Titelbild des Buches. Foto: VerlagRegion. Gerhard Starke und der wesentlich jüngere Mauritius Kloft, Jahrgang 1995, treffen sich in Remagen am Tatort, wo im Frühjahr 1999 die Jagd begann: Im Schlafzimmer eines Mehrfamilienhauses in Remagen liegt eine Frau, die aus vielen Wunden im Gesicht und Oberkörper blutet. Sie ist nicht ansprechbar. Ob sie überleben wird, ist mehr als fraglich. Im Bad finden die Beamten wenig später zwei blutüberströmte Leichen. Die gefliesten Wände, der Boden, die Badewanne, alles ist voller Blut. Zum Teil scheint das Blut schon angetrocknet. In einer Villa am Rhein liegt ein weiterer Toter. Er ist auf den Bauch gedreht, sein Körper zum Teil mit Bauschutt bedeckt. Über dem Toten ist ein geöffneter Regenschirm aufgestellt. Ein schreckliches Bild, was sich den Ermittlern an den Tatorten bietet. Der von Starke als „Schlachthof“ bezeichnete Tatort war sehr belastend für die Polizeibeamten, ganz besonders für die Ermittler vom Erkennungsdienst, die jedes Detail unter die Lupe nehmen mussten. Selbst dem erfahrenen Kriminalhauptkommissar Starke, der immer wieder betont, Polizisten müssten professionell vorgehen und das beruflich Erlebte abschütteln, ist nach der langen Zeit noch die Betroffenheit anzumerken. Die Empathie für den Polizisten macht auch den Leser betroffen.

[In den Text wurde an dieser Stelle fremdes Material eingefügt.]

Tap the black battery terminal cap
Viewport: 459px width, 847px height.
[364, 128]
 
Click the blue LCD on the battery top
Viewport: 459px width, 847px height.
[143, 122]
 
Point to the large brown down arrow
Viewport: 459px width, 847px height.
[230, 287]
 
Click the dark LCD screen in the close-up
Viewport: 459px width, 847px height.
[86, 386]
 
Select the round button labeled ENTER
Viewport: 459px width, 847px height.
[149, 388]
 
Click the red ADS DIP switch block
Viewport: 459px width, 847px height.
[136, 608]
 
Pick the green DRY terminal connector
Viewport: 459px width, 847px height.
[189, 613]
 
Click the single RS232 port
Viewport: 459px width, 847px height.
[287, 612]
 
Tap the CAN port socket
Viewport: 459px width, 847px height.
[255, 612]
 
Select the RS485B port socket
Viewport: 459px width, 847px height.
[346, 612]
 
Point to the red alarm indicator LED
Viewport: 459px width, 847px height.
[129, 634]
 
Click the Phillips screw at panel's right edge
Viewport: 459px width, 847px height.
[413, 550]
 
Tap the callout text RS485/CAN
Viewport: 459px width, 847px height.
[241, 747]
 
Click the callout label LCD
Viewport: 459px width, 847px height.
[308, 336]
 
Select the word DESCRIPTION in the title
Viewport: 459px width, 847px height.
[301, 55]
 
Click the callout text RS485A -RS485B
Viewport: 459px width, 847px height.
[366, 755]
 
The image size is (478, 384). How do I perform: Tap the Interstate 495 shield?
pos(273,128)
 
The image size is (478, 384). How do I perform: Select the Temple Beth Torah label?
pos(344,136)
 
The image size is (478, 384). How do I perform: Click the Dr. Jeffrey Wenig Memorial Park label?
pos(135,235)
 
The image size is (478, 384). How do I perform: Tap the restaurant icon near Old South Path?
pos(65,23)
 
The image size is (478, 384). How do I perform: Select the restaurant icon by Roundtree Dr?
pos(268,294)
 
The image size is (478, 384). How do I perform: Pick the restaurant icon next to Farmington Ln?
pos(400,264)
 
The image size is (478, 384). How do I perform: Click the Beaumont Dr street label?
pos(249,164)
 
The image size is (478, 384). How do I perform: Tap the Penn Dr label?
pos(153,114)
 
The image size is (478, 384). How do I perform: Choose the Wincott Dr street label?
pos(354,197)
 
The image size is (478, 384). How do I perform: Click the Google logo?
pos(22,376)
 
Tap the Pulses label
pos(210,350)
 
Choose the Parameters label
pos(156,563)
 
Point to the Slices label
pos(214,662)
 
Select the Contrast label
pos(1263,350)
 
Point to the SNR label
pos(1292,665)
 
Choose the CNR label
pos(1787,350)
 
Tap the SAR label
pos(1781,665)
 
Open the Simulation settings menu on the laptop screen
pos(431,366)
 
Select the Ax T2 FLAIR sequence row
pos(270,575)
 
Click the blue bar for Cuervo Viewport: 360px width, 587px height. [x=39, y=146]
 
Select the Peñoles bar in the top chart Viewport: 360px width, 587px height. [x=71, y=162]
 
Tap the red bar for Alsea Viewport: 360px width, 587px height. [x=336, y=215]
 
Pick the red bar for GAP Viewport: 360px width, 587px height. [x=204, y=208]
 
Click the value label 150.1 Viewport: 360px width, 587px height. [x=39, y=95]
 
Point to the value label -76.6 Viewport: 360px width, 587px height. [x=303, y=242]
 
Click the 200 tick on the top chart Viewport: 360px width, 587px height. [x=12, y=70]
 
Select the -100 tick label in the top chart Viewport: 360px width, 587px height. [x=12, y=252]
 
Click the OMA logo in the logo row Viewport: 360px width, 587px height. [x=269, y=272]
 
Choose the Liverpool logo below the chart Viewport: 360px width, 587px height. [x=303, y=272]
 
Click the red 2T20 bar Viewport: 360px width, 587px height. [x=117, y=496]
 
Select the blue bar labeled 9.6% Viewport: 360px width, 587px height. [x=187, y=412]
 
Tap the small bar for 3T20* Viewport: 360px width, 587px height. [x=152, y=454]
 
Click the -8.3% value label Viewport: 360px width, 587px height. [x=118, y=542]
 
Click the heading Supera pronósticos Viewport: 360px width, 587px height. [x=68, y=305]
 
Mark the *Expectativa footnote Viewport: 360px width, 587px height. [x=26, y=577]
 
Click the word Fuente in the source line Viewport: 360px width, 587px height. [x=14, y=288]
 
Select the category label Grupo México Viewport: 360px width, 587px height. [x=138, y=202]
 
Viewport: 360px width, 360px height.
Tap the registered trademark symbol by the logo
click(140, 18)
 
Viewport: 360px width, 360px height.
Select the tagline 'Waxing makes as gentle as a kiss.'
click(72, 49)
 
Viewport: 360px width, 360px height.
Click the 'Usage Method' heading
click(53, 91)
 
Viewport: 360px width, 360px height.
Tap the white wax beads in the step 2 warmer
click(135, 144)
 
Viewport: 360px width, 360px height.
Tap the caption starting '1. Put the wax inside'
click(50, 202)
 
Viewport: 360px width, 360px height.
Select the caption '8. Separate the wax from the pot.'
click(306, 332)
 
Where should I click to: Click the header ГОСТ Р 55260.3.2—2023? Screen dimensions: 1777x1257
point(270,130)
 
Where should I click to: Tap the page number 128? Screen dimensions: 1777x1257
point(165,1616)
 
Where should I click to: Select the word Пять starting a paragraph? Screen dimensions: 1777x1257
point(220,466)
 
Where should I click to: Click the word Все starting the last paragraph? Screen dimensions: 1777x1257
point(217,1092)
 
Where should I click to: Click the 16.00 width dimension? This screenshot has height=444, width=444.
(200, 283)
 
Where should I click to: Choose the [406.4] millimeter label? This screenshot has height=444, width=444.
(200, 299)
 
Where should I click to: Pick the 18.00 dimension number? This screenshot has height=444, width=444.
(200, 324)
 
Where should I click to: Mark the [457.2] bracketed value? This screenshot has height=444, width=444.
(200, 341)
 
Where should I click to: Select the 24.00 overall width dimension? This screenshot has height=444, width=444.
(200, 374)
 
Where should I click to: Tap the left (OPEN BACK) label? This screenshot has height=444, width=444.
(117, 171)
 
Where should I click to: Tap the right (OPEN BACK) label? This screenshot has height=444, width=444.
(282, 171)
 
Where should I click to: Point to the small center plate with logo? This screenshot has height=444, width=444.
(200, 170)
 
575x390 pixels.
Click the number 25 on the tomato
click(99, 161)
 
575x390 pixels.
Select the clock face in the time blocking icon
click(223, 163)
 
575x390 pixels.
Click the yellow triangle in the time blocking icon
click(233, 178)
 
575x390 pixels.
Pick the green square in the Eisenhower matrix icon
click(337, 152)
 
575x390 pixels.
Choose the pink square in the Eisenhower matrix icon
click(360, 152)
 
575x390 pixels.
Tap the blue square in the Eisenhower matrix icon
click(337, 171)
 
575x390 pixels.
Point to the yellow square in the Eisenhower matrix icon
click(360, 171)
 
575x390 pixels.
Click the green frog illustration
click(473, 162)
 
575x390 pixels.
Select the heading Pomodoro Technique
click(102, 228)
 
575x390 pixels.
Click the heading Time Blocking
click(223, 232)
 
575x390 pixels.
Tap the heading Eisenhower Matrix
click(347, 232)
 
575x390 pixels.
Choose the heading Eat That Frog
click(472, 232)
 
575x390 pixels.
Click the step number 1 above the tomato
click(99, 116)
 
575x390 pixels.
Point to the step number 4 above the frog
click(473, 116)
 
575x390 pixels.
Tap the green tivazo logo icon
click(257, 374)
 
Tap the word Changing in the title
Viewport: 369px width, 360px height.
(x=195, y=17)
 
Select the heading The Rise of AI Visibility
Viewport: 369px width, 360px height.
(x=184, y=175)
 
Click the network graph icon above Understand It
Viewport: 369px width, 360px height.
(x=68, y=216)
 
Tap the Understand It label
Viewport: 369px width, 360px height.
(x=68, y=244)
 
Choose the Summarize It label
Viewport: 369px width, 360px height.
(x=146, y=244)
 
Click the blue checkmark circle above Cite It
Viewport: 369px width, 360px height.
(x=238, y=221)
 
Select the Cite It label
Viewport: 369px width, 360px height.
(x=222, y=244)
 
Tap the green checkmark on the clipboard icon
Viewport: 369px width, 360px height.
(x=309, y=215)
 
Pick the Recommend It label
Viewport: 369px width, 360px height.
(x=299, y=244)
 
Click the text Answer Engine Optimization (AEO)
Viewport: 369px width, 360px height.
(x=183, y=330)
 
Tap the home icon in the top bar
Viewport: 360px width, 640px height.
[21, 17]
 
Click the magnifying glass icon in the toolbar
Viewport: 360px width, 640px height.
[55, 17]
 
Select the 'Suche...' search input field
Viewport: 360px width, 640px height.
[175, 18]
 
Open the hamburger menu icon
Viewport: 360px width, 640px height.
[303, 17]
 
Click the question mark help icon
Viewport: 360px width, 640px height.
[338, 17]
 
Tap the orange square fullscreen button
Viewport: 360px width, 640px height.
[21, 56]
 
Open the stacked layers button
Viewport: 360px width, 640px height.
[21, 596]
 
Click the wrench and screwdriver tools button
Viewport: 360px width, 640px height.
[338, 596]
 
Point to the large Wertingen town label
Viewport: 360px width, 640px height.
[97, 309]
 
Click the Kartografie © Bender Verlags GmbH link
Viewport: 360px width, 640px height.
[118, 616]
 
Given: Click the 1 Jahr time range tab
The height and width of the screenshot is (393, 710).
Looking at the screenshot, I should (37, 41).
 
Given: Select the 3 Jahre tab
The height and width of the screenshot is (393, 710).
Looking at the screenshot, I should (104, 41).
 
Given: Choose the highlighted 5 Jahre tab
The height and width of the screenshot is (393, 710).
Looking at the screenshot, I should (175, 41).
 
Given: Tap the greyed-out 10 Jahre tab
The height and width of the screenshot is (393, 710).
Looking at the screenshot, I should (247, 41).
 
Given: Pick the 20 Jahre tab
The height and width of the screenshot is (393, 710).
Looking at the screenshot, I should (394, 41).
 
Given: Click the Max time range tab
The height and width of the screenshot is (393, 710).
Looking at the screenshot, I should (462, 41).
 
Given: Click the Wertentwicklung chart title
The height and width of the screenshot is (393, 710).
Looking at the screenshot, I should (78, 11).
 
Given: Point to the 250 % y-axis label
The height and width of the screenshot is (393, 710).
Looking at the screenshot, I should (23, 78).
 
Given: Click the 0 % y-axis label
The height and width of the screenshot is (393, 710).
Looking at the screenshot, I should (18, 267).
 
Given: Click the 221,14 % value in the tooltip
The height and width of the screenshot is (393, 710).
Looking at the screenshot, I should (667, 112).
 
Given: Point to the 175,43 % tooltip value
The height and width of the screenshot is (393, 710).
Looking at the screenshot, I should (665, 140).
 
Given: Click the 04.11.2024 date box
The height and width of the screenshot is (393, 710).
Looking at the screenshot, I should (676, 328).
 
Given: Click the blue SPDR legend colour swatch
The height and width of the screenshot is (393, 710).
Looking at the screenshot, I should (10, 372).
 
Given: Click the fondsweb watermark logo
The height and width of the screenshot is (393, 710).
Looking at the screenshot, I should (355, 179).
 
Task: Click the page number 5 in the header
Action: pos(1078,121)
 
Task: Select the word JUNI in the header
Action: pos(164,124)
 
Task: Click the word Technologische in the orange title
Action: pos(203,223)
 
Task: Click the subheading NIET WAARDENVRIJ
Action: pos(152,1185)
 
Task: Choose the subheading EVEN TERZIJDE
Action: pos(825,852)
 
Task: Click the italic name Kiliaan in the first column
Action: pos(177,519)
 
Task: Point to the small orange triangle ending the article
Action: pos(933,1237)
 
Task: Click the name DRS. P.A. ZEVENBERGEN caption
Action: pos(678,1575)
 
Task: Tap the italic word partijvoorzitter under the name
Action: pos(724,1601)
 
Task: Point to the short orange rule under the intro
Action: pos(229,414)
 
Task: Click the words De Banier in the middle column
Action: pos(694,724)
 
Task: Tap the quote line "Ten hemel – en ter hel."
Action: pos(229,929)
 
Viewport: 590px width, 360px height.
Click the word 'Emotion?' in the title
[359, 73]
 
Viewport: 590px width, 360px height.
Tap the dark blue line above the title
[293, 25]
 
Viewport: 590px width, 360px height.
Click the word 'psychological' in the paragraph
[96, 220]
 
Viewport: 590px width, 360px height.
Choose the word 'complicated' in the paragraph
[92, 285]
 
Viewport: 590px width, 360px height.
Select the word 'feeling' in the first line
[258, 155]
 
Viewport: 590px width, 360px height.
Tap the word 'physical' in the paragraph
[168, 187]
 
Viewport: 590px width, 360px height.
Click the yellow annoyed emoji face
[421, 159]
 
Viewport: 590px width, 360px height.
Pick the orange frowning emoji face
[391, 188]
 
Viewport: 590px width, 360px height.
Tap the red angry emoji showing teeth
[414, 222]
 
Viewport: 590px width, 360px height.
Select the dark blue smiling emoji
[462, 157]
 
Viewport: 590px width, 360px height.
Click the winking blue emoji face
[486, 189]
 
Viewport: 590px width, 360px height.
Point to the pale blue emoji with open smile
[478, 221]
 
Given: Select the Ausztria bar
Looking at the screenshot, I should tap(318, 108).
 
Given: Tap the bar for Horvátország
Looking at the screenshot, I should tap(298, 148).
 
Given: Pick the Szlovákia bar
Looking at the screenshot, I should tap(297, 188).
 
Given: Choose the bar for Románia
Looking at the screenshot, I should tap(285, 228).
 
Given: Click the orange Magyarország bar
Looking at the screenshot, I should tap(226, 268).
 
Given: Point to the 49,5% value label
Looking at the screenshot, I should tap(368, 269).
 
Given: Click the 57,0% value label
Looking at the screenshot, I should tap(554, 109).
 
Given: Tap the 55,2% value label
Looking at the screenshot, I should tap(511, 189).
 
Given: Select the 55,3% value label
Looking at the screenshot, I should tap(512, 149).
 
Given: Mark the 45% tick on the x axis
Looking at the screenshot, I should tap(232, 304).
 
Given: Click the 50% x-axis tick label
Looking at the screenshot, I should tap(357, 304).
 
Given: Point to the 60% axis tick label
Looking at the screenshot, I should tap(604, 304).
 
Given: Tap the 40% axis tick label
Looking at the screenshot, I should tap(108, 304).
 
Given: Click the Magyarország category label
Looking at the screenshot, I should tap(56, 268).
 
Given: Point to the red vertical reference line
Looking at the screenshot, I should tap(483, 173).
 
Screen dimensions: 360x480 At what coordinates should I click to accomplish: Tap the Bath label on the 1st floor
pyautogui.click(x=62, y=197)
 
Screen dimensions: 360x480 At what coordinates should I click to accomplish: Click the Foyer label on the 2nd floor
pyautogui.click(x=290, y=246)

Kloft will wissen: was für ein Typ ist dieser Mörder? Was geht in seinem Kopf vor? Wie tickt so jemand? Der Journalist stellt seine Fragen behutsam und Starke berichtet von den Opfern, die sich verzweifelt gewehrt haben mussten und er erzählt von demjenigen, der für diese Taten verantwortlich war: Dieter Zurwehme. Zurwehme war wegen Mordes verurteilt und aus dem offenen Vollzug geflohen. Dass das möglich war, belastet Starke heute noch. Zurwehme war als Zwölfjähriger erstmals aktenkundig straffällig geworden. Seine weitere Biographie beschreibt einen skrupellosen triebgesteuerten Mann, der, völlig unberechenbar, vor keiner Gewalt zurückschreckt. Trotzdem wird aufgrund eines positiven psychologischen Gutachtens dem Häftling im Dezember 1998 Hafturlaub gewährt, von dem er nicht zurückkehrt und der in dem Vierfachmord von Remagen eskaliert, denn die schwerverletzte Frau stirbt auch noch.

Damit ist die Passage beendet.